### [WHAT YOU HAVE TO DO]
Write out every line below with no difference at all.

### [INPUT MATERIAL]

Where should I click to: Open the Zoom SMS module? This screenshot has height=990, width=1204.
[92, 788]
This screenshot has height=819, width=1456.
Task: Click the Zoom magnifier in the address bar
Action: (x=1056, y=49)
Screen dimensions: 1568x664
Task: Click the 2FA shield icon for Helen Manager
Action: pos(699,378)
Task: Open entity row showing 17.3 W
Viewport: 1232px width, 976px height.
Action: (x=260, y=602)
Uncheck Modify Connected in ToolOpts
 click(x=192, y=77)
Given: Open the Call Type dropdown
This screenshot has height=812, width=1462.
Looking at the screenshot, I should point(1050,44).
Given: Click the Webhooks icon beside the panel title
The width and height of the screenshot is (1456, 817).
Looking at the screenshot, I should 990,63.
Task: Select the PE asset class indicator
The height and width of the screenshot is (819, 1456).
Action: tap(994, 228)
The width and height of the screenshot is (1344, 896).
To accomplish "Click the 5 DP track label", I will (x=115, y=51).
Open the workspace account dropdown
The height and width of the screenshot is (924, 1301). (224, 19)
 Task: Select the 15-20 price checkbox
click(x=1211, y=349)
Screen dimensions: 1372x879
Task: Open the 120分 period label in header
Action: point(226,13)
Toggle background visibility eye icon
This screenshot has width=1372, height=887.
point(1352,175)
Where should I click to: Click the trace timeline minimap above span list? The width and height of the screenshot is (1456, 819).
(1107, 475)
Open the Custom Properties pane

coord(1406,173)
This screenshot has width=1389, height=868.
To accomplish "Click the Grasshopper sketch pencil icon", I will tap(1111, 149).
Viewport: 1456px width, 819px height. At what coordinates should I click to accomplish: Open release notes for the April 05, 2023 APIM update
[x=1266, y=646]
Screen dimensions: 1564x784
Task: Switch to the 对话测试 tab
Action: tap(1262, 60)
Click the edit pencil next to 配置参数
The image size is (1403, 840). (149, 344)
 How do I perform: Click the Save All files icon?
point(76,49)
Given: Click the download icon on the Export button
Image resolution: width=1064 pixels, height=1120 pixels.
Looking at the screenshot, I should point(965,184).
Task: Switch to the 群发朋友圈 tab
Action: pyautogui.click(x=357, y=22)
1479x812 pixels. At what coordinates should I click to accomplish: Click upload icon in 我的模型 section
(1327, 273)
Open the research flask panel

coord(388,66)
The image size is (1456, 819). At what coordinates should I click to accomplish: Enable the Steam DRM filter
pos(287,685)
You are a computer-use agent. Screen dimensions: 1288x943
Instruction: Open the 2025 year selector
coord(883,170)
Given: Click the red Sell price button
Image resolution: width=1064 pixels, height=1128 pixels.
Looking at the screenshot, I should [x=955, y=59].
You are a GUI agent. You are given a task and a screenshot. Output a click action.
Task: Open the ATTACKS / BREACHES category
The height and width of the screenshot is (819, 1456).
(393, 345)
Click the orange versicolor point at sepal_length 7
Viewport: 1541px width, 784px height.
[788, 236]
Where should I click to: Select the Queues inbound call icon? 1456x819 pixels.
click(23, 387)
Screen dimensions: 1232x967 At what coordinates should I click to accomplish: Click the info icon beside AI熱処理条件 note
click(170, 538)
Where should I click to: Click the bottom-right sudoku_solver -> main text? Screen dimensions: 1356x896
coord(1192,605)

### [RESPONSE]
Where should I click to: Open the Zoom SMS module? This screenshot has height=990, width=1204.
[92, 788]
This screenshot has height=819, width=1456.
Task: Click the Zoom magnifier in the address bar
Action: (x=1056, y=49)
Screen dimensions: 1568x664
Task: Click the 2FA shield icon for Helen Manager
Action: pos(699,378)
Task: Open entity row showing 17.3 W
Viewport: 1232px width, 976px height.
Action: (x=260, y=602)
Uncheck Modify Connected in ToolOpts
 click(x=192, y=77)
Given: Open the Call Type dropdown
This screenshot has height=812, width=1462.
Looking at the screenshot, I should point(1050,44).
Given: Click the Webhooks icon beside the panel title
The width and height of the screenshot is (1456, 817).
Looking at the screenshot, I should 990,63.
Task: Select the PE asset class indicator
The height and width of the screenshot is (819, 1456).
Action: tap(994, 228)
The width and height of the screenshot is (1344, 896).
To accomplish "Click the 5 DP track label", I will (x=115, y=51).
Open the workspace account dropdown
The height and width of the screenshot is (924, 1301). (224, 19)
 Task: Select the 15-20 price checkbox
click(x=1211, y=349)
Screen dimensions: 1372x879
Task: Open the 120分 period label in header
Action: point(226,13)
Toggle background visibility eye icon
This screenshot has width=1372, height=887.
point(1352,175)
Where should I click to: Click the trace timeline minimap above span list? The width and height of the screenshot is (1456, 819).
(1107, 475)
Open the Custom Properties pane

coord(1406,173)
This screenshot has width=1389, height=868.
To accomplish "Click the Grasshopper sketch pencil icon", I will tap(1111, 149).
Viewport: 1456px width, 819px height. At what coordinates should I click to accomplish: Open release notes for the April 05, 2023 APIM update
[x=1266, y=646]
Screen dimensions: 1564x784
Task: Switch to the 对话测试 tab
Action: tap(1262, 60)
Click the edit pencil next to 配置参数
The image size is (1403, 840). (149, 344)
 How do I perform: Click the Save All files icon?
point(76,49)
Given: Click the download icon on the Export button
Image resolution: width=1064 pixels, height=1120 pixels.
Looking at the screenshot, I should point(965,184).
Task: Switch to the 群发朋友圈 tab
Action: pyautogui.click(x=357, y=22)
1479x812 pixels. At what coordinates should I click to accomplish: Click upload icon in 我的模型 section
(1327, 273)
Open the research flask panel

coord(388,66)
The image size is (1456, 819). At what coordinates should I click to accomplish: Enable the Steam DRM filter
pos(287,685)
You are a computer-use agent. Screen dimensions: 1288x943
Instruction: Open the 2025 year selector
coord(883,170)
Given: Click the red Sell price button
Image resolution: width=1064 pixels, height=1128 pixels.
Looking at the screenshot, I should [x=955, y=59].
You are a GUI agent. You are given a task and a screenshot. Output a click action.
Task: Open the ATTACKS / BREACHES category
The height and width of the screenshot is (819, 1456).
(393, 345)
Click the orange versicolor point at sepal_length 7
Viewport: 1541px width, 784px height.
[788, 236]
Where should I click to: Select the Queues inbound call icon? 1456x819 pixels.
click(23, 387)
Screen dimensions: 1232x967 At what coordinates should I click to accomplish: Click the info icon beside AI熱処理条件 note
click(170, 538)
Where should I click to: Click the bottom-right sudoku_solver -> main text? Screen dimensions: 1356x896
coord(1192,605)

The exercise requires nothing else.